Si sur le plan politique, juridique et sociétal, le projet de loi sur le mariage homosexuel, promesse du candidat François Hollande lors de la dernière élection présidentielle n’en finit plus de faire des remous, déchaînant alternativement les foules des "pros" et des "antis" mariage "gay". L’Eglise Catholique n’est pas en reste, puisque de nombreux prêtres, évêques et cardinaux sont entrés dans la mêlée pour défendre hardiment la conception traditionnelle du mariage, soit entre un homme et une femme. C’est dans ce cadre national agité qu’a eue lieu lundi soir une conférence intitulée sobrement « Faut-il redéfinir le mariage ? » à l’initiative de l’évêque de Corse, Monseigneur Olivier de Germay au cinéma Empire à Ajaccio. L’occasion de faire le point sur la question mais aussi de recevoir l’avis du public présent sous la forme de questions anonymes. Récit d’une soirée qui, malgré le sujet polémique, est restée dans les lignes de la courtoisie.
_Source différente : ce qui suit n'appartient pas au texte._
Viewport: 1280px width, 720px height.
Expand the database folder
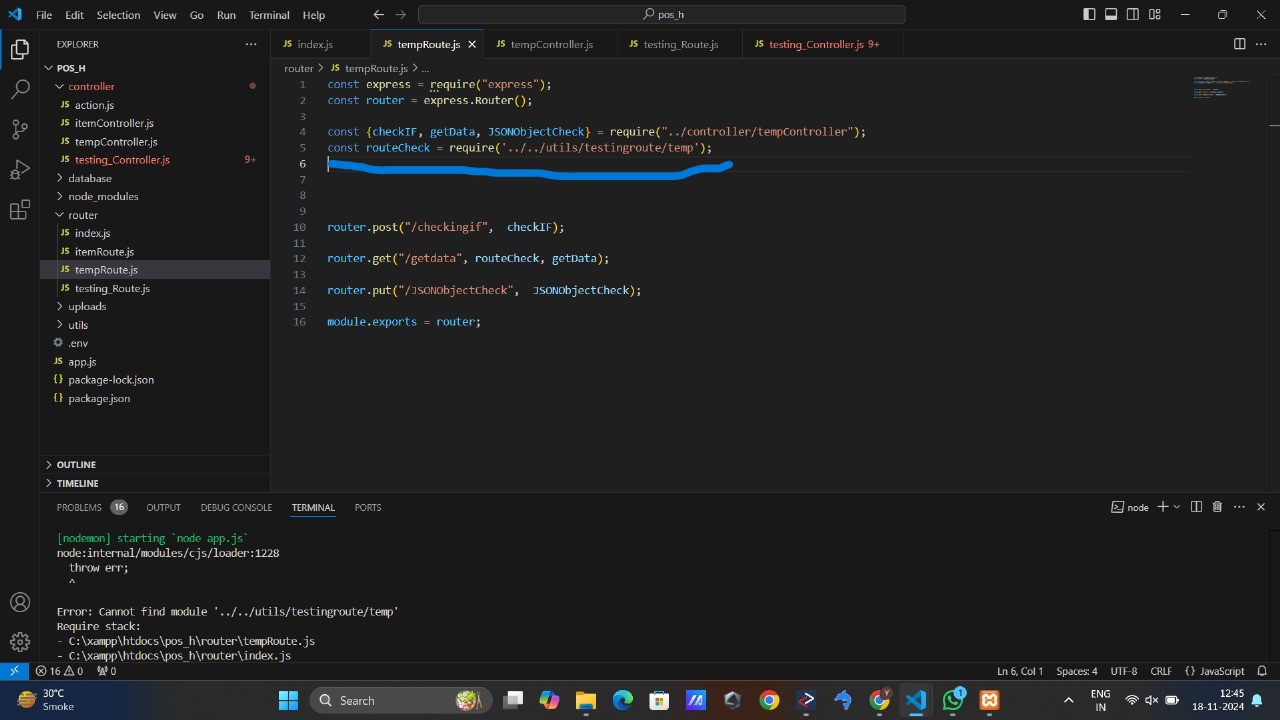click(89, 178)
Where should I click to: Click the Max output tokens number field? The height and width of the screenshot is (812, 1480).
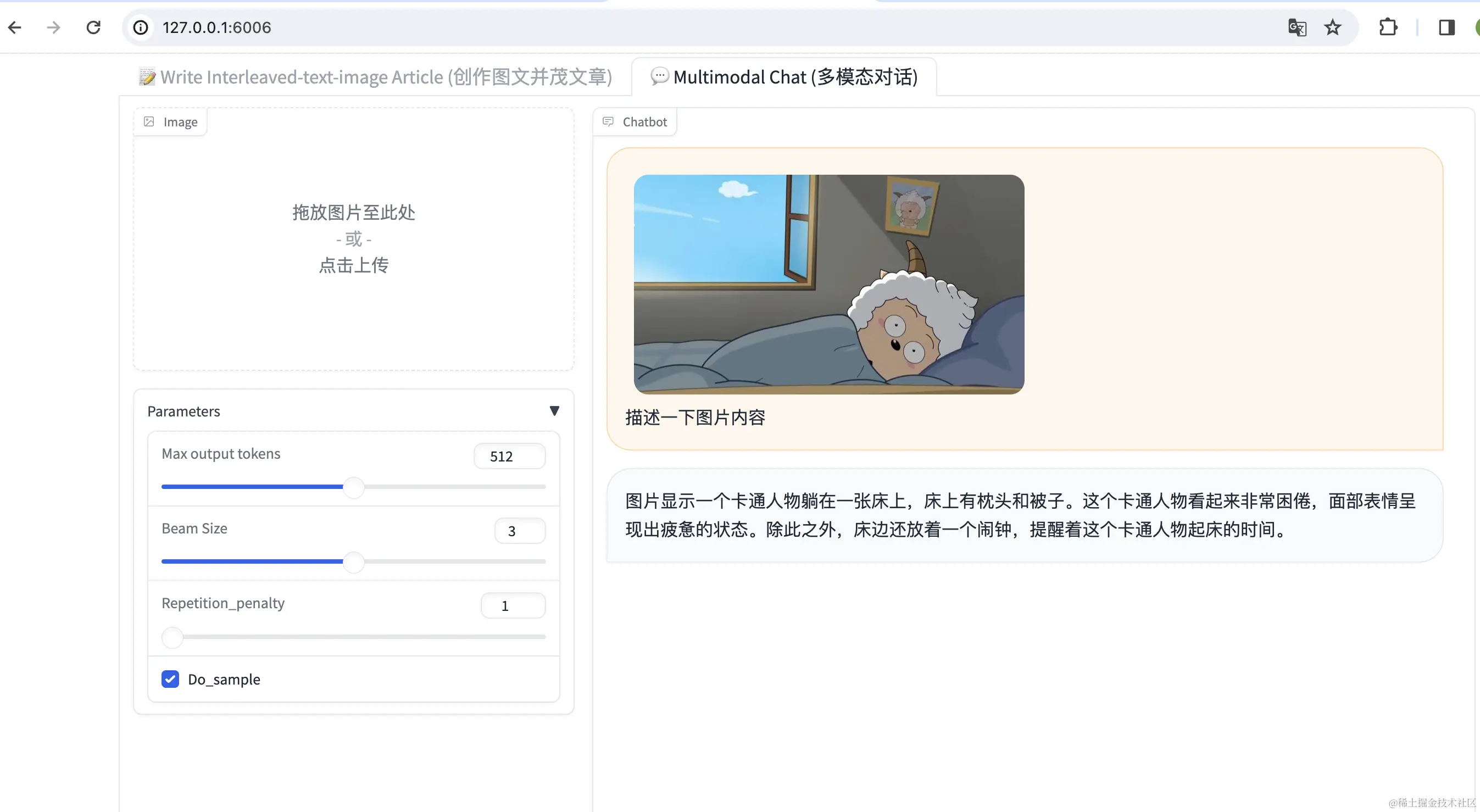(509, 457)
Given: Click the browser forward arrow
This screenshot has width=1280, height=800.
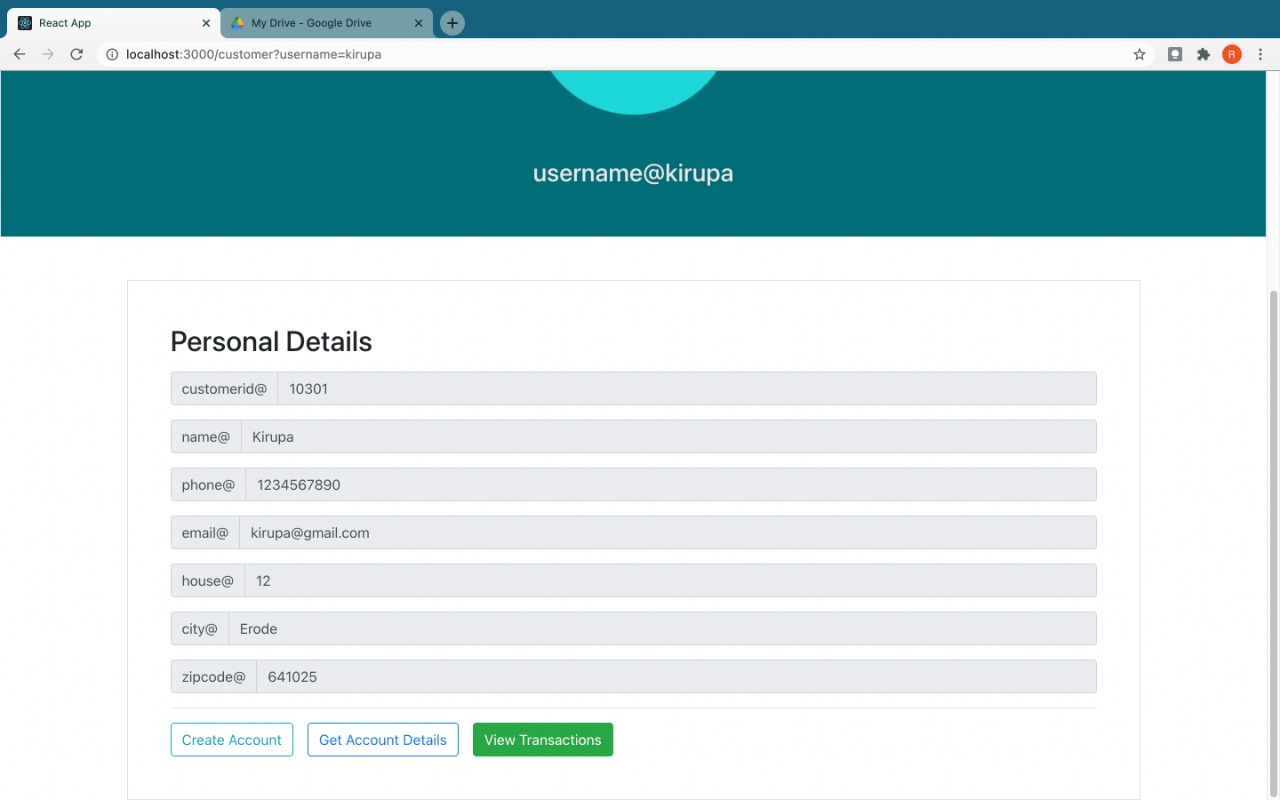Looking at the screenshot, I should click(x=48, y=54).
Durant presque une heure, l'évêque d'Ajaccio Mgr Olivier de Germay a évoqué les problématiques tournant autour du projet de loi sur le mariage homosexuel. Avant de laisser la place à un débat d'idées. (Photo: Yannis Christophe Garcia)
Durant presque une heure, l'évêque d'Ajaccio Mgr Olivier de Germay a évoqué les problématiques tournant autour du projet de loi sur le mariage homosexuel. Avant de laisser la place à un débat d'idées. (Photo: Yannis Christophe Garcia)
C’est une initiative originale qui a conduit à l'organisation de la conférence/débat qui s’est tenue  lundi de 19 h à 21h dans la salle du cinéma Empire à Ajaccio. Animée par le jeune évêque d’Ajaccio Mgr Olivier de Germay en responsabilité ecclésiale depuis un peu plus de 7 mois en Corse, cette conférence intitulée sobrement « Faut-il redéfinir le mariage » entendait d’une part faire le point sur la situation actuelle (relative au projet de loi du gouvernement sur le mariage des homosexuels), mais également d’échanger les points de vues et d’approfondir la réflexion avec un mini-débat. Et il faut dire que le sujet devait intéresser notablement les Ajacciens puisque la salle de l’Empire (souvent semi-déserte lors des projections des films) était aux deux tiers pleine (soit 250 personnes environ). Dans l’assemblée, des citoyens lambdas, des prêtres et proches de l’Eglise, des journalistes mais également quelques personnalités politiques parmi lesquelles Jean-Jacques Panunzi, président du conseil général  de Corse-du-Sud et Conseiller territorial à l’assemblée de Corse, et Simone Guerrini, conseillère municipale et ex conseillère exécutive en charge de la Culture à l'assemblée de Corse.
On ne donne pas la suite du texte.